Students were drawn by the colors and playful depictions of animals in the 1940 illustrated map “The Flora and Fauna of the Pacific.” Dickson noted to the class that the stylistic qualities of the map may have served as a kind of emotional respite from the anxiety surrounding the beginning of World War II and the potential consequences to the peoples and lands in the Pacific Basin specifically. 

First-year student Piper Enderlein chose “The Flora and Fauna of the Pacific” as the subject for her final essay. In her introduction, Enderlein writes that the map, “gives us a general education on the different climates and kinds of vegetation of this region, and shows us the most characteristic wildlife of different places through artistically rendered drawings of animals.”

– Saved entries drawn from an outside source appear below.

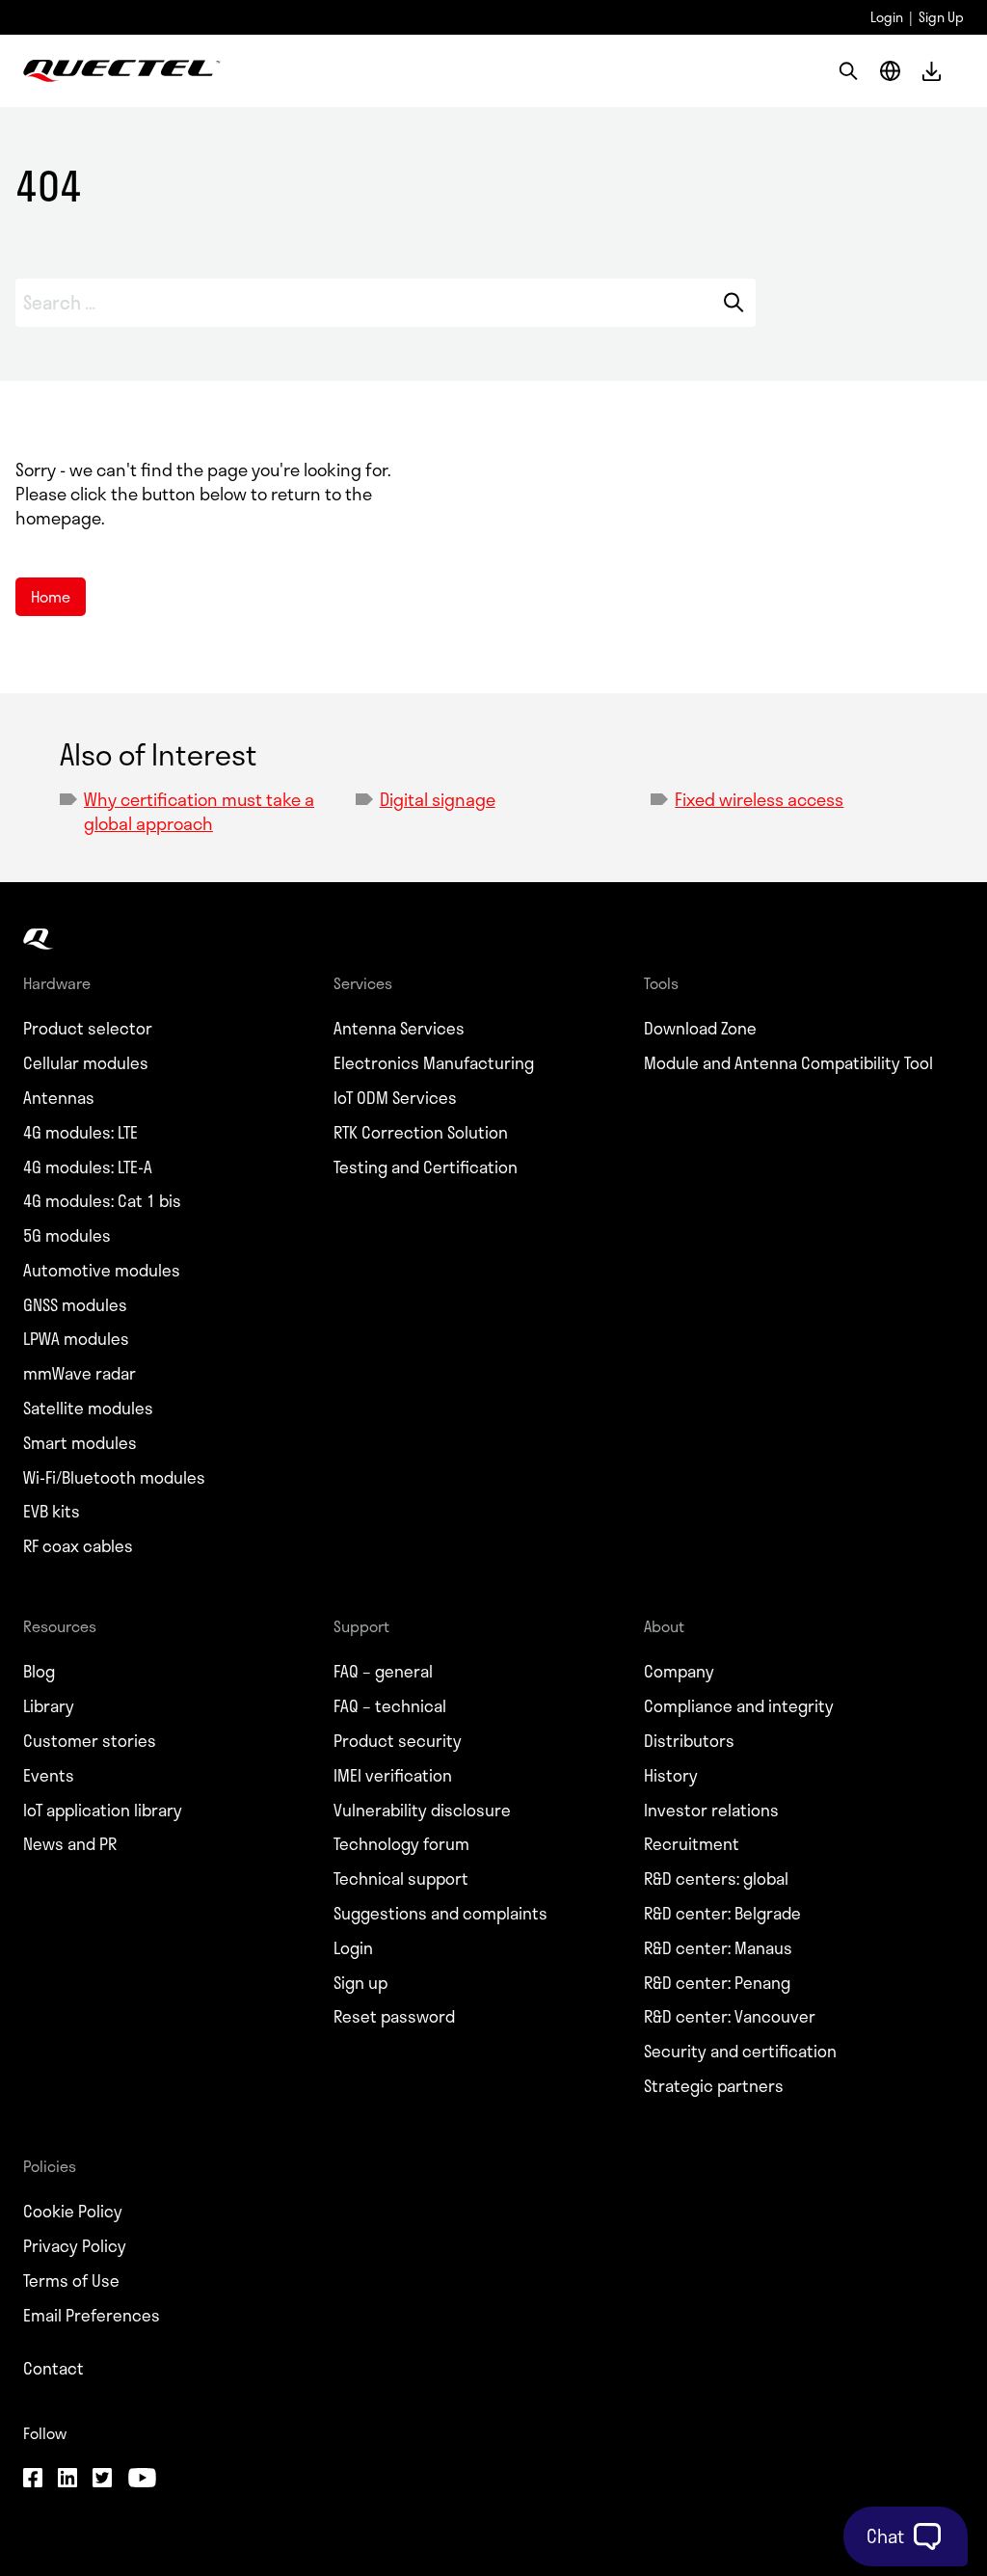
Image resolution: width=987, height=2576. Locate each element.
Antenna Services (399, 1028)
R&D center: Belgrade (722, 1913)
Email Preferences (91, 2315)
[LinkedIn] (67, 2479)
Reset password (394, 2016)
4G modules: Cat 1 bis (102, 1201)
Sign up (360, 1983)
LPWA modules (76, 1339)
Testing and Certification (425, 1167)
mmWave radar (79, 1373)
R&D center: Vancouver (729, 2016)
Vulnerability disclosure (422, 1810)
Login (886, 17)
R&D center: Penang (717, 1983)
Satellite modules (88, 1408)
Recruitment (691, 1844)
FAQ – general (383, 1671)
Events (48, 1775)
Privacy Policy (74, 2246)
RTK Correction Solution (420, 1132)
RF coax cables (78, 1546)
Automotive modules (101, 1270)
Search (733, 303)
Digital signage (437, 799)
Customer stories (89, 1741)
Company (679, 1671)
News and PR (70, 1844)
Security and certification (740, 2051)
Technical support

A map excerpt from “The Flora and Fauna of the Pacific,” Covarrubias, 1940 showing animal species over South America

Excerpt from “The Flora and Fauna of the Pacific,” Covarrubias, 1940

Enderlein discovered that the map print was derived from a 15 x 24 foot mural created in 1939 by the artist Miguel Covarrubias for the Golden Gate International Exposition in San Francisco. “Flora and Fauna of the Pacific” is one of six large murals painted for the exhibition which was collectively titled “Pageant of the Pacific.” Enderlein observes that “This is not the kind of map you would want to use for navigation, but that is okay because navigation is not its purpose.” 

‘Planting Seeds’

“I want my students to be more curious at the end of the semester, to ask questions, to realize the world is a lot bigger than they thought when they came in,” Dickson said, recalling the metaphor of scattering seeds in a field. “The teacher may not actually witness the magic moment of learning. Like seeds in a field one has to trust they will germinate each in their own time.”